In reality, a photograph can only offer a constellation of information – a set of visual particulars that give the appearance of something discernible and knowable that is actually extremely elusive. As observed by the late photographer, writer and filmmaker Allan Sekula, “The only objective truth that photographs offer is the assertion that somebody or something…was somewhere and took a picture.”
Dutch photographers Trine Søndergaard and Jan Banning work from opposing sides of this question in concurrent exhibitions at Hagedorn Gallery (through Jan. 4). Banning’s “Down and Out in the South” looks to transcend labels and stereotypes of homelessness through democratized portraiture, hoping to achieve greater authenticity of representation. Søndergaard’s ghostly “Monochrome Portraits” abandon notions of authenticity altogether.
Banning’s exhibition features 12 larger-than-life photographs – mostly monumental head shots – of homeless men and women he encountered in South Carolina, Georgia and Mississippi. Most sitters are posed frontally – like a mug shot – and they stare, sometimes confrontationally, at the camera (and thus, the viewer), as if to lessen the divide between the subjects and the audience.
Each image conveys an overwhelming visual intimacy, magnifying the most infinitesimal of each person’s unique facial features: a clogged pore, a peeling lip, a perspiring brow. Some are quite stunning. The eponymous Knitzer’s spellbound gaze is at once inward and transfixed on some unknown universe. Phil’s erratic energy is as arresting as it is unsettling.
While Banning has succeeded in illuminating the individuality of his subjects, his formal decisions occasionally undermine his goal and end up emphasizing the context he seeks to eliminate.
Intentionally photographing the homeless as he would anyone else, Banning shot them in a photography studio, purposefully removing them from visible contextual markers of homelessness, which not only make narrow the definition of homelessness, but have the tendency to alienate the general public as well.
However, such decisions of decontextualizing are tricky, for recasting in a more palatable light—as is the case here—can imply hierarchical distinction and value judgment. While hoping to neutralize the context in which these individuals are encountered, the aesthetic decision to photograph them frontally, under bright lights and against the sterility of a grey backdrop actually feels closer to objectification than simply photographing them in the context of their own domain would.
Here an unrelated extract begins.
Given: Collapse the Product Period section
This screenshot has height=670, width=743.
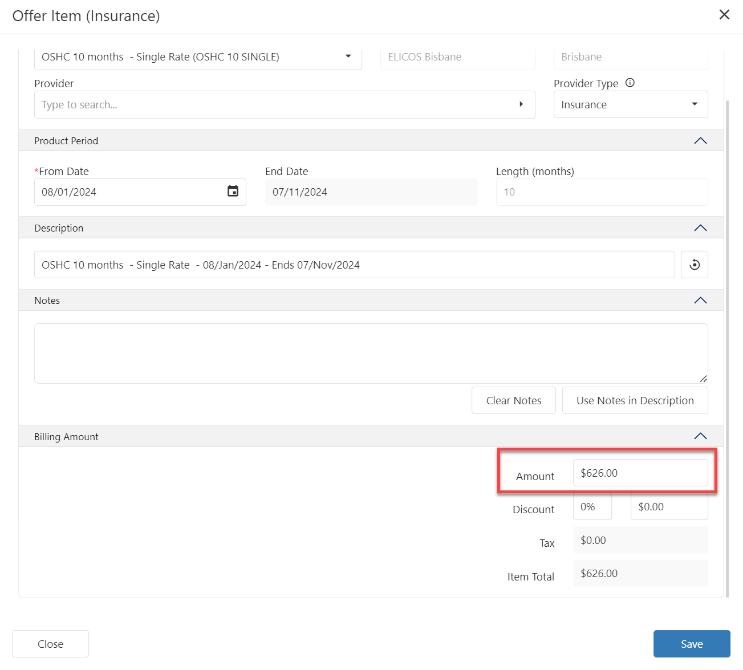Looking at the screenshot, I should (x=700, y=141).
Consider the work of photographer Robert Bergman, for example, whose intimate and often difficult portraits of everyday people – captured on the street as Bergman encountered them – convey penetrating vulnerability in a way that transcends context altogether. For Bergman, there was no need to remove them from their original context in order to humanize them. Unlike Banning, Bergman isn’t trying to change our minds as much as he wants to deepen our understanding by depicting things as they actually are in the world.
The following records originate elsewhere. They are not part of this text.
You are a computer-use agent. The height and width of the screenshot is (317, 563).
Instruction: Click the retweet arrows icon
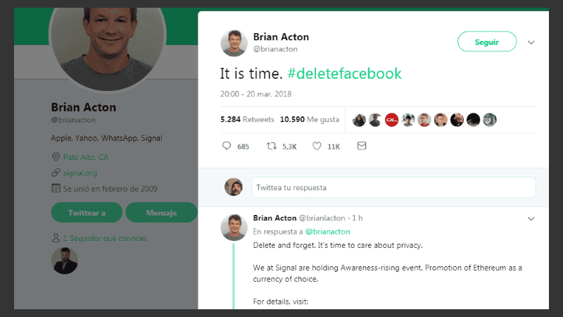[x=271, y=146]
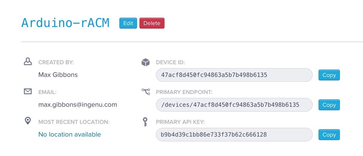363x156 pixels.
Task: Click the Edit button
Action: coord(128,23)
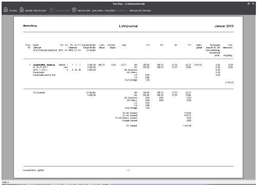Click the Seite 1 status bar indicator

point(5,182)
Other decisions register as problematic. Banning’s choice of title, for example, “Down and Out in the South,” seems inescapably damning, and doesn’t allow for a broader narrative scope for these individuals. Banning conducted interviews with his subjects (posted on his website), and while useful in painting a fuller portrait, every interview began with the same question: “How did you become homeless?” If Banning’s goal is to get beyond their socially determined “otherness,” why begin by emphasizing the one fact that labels them?
For any photographer documenting the marginal, the cast-out or the generally underprivileged, the responsibility of representation is an especially fraught one. No easy task, Banning’s goal of illuminating the otherwise invisible is noteworthy and laudable.
In contrast to Banning’s goal of “making visible” those he photographs, Trine Søndergaard’s is obscurity and uncertainty. Her solemn “Monochrome Portraits” evoke a series of moods rather than any individual personality. Indeed, the works register as arising from the photographer’s own experience rather than her putative subjects. The 16 unnamed portraits burrow into a cave of heavy introspection.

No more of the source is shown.